▸ RECORDS SHOWN
········

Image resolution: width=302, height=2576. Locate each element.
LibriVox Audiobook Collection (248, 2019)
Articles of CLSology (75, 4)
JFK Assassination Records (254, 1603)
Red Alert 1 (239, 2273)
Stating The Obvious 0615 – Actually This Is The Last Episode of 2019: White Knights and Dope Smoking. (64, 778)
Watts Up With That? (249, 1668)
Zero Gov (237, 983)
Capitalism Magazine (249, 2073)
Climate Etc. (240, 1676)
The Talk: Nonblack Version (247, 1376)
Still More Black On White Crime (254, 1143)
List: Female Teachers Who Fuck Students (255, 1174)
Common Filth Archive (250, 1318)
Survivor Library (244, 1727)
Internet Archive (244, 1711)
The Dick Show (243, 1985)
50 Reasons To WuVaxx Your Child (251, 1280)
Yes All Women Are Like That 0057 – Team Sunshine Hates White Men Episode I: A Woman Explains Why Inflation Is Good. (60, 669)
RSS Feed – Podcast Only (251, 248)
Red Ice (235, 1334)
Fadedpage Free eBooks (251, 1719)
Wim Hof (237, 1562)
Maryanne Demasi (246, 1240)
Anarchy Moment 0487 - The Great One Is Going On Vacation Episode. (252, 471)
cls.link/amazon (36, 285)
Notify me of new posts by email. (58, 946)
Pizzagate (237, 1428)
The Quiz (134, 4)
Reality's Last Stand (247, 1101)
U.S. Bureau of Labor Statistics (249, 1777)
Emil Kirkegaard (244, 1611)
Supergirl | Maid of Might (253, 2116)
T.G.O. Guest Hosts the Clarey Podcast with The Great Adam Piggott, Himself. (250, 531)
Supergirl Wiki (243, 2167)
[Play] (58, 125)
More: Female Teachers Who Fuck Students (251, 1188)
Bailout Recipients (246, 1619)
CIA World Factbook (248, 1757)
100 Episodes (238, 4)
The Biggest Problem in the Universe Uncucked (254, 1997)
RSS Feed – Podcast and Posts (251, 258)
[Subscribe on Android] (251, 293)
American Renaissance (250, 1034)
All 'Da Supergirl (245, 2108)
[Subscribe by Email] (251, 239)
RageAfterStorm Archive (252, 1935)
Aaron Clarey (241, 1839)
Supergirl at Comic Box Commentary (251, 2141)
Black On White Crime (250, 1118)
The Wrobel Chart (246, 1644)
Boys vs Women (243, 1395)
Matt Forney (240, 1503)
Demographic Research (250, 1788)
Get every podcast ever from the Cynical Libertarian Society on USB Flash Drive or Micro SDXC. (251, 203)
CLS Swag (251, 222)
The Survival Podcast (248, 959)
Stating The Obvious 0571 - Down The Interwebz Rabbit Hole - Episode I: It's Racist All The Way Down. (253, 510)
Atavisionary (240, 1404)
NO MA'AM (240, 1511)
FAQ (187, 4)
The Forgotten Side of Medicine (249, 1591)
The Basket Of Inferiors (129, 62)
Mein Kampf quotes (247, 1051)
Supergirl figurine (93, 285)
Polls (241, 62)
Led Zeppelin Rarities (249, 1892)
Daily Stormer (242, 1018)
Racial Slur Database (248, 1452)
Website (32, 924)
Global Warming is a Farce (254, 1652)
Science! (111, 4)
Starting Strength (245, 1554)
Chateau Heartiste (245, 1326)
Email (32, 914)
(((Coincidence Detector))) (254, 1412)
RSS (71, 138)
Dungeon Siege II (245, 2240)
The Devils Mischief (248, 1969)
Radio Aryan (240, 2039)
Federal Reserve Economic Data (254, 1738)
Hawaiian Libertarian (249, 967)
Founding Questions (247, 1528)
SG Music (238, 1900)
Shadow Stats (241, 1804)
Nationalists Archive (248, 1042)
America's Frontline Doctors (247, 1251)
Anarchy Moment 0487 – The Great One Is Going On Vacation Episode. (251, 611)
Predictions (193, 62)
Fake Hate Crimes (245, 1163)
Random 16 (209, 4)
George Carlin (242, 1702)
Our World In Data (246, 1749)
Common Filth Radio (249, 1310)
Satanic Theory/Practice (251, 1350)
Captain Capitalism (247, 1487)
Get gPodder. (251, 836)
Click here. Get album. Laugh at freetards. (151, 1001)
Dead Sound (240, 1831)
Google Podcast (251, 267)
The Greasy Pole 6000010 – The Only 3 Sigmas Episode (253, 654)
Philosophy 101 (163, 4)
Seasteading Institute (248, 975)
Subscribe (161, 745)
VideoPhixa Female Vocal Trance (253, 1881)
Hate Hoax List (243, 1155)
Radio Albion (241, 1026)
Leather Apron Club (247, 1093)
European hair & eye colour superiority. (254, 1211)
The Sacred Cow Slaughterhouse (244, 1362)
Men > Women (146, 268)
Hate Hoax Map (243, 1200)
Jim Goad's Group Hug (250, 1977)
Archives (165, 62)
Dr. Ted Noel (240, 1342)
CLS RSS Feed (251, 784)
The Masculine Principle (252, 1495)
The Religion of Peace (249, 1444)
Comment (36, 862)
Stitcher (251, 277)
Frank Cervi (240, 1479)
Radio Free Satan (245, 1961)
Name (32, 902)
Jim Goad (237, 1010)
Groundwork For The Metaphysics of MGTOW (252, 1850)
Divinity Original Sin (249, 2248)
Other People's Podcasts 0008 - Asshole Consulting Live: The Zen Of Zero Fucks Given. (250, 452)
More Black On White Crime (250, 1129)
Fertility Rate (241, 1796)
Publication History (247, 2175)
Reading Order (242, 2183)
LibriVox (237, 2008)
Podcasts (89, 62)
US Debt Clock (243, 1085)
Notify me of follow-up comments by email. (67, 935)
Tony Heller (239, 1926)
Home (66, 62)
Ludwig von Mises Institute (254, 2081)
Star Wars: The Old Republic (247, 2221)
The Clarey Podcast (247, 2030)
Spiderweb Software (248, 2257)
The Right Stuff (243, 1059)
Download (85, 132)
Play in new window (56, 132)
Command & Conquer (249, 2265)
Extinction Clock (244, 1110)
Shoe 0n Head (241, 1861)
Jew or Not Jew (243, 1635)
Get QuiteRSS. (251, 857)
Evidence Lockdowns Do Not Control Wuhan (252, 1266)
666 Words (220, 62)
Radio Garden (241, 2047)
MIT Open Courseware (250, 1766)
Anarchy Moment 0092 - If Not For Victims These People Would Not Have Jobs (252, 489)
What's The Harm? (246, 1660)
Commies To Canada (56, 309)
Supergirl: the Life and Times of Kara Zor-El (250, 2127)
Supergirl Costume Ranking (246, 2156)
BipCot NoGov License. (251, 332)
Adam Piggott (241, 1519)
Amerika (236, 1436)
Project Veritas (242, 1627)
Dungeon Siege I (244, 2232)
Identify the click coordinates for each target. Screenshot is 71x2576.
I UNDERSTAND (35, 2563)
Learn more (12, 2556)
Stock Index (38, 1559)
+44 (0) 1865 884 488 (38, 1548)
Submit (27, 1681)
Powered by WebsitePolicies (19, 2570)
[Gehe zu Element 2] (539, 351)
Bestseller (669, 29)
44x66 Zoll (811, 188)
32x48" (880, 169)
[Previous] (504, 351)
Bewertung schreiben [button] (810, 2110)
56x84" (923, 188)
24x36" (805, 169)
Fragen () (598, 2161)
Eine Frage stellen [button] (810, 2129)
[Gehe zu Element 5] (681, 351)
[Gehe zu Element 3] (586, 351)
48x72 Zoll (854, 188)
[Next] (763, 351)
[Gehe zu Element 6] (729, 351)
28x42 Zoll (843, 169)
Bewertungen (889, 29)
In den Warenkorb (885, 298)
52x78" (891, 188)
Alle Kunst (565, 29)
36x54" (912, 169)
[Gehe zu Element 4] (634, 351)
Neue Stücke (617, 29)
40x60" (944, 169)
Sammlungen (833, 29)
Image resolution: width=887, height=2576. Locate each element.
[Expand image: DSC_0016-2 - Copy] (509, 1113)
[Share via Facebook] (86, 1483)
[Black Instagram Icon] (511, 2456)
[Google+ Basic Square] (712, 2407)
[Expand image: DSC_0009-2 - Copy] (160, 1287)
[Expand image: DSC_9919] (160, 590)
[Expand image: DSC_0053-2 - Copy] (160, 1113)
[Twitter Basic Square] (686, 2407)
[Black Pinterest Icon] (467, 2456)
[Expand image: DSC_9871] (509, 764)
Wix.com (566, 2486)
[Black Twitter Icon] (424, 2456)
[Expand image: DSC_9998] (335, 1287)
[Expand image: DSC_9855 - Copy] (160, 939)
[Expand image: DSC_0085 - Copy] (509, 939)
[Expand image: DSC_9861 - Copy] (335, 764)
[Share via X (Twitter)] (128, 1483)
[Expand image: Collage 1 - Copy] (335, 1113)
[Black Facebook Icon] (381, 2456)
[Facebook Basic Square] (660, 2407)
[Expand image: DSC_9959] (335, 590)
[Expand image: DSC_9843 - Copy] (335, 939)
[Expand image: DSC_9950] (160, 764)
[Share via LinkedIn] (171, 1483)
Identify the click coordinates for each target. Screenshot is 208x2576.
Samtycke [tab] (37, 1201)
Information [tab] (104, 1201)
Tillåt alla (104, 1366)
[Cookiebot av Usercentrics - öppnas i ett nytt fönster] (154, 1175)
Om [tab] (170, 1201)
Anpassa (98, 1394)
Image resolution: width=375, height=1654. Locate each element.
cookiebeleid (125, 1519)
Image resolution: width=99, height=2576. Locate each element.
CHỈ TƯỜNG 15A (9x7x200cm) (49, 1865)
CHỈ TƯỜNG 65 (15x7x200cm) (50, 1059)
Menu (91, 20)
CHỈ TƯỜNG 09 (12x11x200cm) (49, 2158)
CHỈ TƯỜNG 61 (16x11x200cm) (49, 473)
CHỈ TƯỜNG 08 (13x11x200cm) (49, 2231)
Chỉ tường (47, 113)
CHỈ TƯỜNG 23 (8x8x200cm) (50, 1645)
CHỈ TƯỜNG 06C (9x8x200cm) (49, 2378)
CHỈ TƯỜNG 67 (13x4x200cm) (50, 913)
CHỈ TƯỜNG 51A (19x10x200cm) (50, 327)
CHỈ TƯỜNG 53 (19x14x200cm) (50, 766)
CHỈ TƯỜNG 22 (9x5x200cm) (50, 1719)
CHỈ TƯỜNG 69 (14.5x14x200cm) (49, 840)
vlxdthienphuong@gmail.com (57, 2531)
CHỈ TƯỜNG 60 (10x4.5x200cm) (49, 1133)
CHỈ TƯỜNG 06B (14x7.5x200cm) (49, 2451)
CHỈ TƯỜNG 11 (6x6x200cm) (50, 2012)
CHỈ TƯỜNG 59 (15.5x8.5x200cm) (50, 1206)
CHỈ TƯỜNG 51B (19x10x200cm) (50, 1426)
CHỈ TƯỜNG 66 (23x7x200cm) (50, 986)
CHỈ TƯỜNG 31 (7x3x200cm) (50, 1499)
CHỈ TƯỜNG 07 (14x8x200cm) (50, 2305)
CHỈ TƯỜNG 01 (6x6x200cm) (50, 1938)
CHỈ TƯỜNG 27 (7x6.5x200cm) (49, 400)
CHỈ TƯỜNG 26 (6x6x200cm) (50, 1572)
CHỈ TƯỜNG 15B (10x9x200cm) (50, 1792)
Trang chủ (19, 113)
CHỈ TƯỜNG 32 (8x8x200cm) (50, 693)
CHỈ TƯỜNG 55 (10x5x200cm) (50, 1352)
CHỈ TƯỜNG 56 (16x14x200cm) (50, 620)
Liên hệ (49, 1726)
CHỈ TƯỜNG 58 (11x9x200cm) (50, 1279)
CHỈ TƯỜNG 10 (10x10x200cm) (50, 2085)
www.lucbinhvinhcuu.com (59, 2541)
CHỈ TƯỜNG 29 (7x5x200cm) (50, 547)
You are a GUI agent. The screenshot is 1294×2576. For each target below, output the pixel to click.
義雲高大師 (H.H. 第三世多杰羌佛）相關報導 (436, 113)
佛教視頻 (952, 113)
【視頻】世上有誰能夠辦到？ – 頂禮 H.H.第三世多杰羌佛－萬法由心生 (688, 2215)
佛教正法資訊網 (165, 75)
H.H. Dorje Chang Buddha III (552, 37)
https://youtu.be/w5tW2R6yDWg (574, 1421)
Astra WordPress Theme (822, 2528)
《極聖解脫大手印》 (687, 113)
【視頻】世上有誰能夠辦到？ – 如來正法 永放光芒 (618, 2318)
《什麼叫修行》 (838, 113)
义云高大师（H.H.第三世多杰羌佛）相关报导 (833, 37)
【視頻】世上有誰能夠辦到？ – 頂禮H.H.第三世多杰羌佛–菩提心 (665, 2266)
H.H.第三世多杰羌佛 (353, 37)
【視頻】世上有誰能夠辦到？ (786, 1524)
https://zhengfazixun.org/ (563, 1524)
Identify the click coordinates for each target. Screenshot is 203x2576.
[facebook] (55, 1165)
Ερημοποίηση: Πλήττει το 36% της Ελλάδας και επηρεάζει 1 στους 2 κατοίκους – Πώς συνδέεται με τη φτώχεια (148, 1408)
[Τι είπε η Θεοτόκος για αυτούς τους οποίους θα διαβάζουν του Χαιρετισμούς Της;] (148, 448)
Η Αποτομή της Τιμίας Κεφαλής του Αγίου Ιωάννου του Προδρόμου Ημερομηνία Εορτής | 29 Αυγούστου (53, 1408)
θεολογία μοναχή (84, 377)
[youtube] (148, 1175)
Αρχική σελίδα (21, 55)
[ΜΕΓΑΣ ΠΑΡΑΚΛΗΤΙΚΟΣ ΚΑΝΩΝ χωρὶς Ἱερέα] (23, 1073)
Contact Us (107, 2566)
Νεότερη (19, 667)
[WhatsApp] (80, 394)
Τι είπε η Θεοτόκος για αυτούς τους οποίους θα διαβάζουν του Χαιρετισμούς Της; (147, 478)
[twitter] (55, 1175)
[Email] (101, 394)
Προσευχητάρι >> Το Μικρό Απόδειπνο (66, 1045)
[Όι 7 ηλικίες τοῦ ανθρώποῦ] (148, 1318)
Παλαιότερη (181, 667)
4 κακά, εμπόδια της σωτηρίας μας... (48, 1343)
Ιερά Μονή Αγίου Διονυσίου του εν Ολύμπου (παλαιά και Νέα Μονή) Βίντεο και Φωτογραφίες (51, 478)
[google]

········

▸ INSTRUCTIONS FOR THE TASK
Print the line containing "[ΜΕΓΑΣ ΠΑΡΑΚΛΗΤΙΚΟΣ ΚΑΝΩΝ" and every line after it to the end of the records above, exactly as written, and nothing else.

▸ PROBLEM SOLUTION
[ΜΕΓΑΣ ΠΑΡΑΚΛΗΤΙΚΟΣ ΚΑΝΩΝ χωρὶς Ἱερέα] (23, 1073)
Contact Us (107, 2566)
Νεότερη (19, 667)
[WhatsApp] (80, 394)
Τι είπε η Θεοτόκος για αυτούς τους οποίους θα διαβάζουν του Χαιρετισμούς Της; (147, 478)
[twitter] (55, 1175)
[Email] (101, 394)
Προσευχητάρι >> Το Μικρό Απόδειπνο (66, 1045)
[Όι 7 ηλικίες τοῦ ανθρώποῦ] (148, 1318)
Παλαιότερη (181, 667)
4 κακά, εμπόδια της σωτηρίας μας... (48, 1343)
Ιερά Μονή Αγίου Διονυσίου του εν Ολύμπου (παλαιά και Νέα Μονή) Βίντεο και Φωτογραφίες (51, 478)
[google]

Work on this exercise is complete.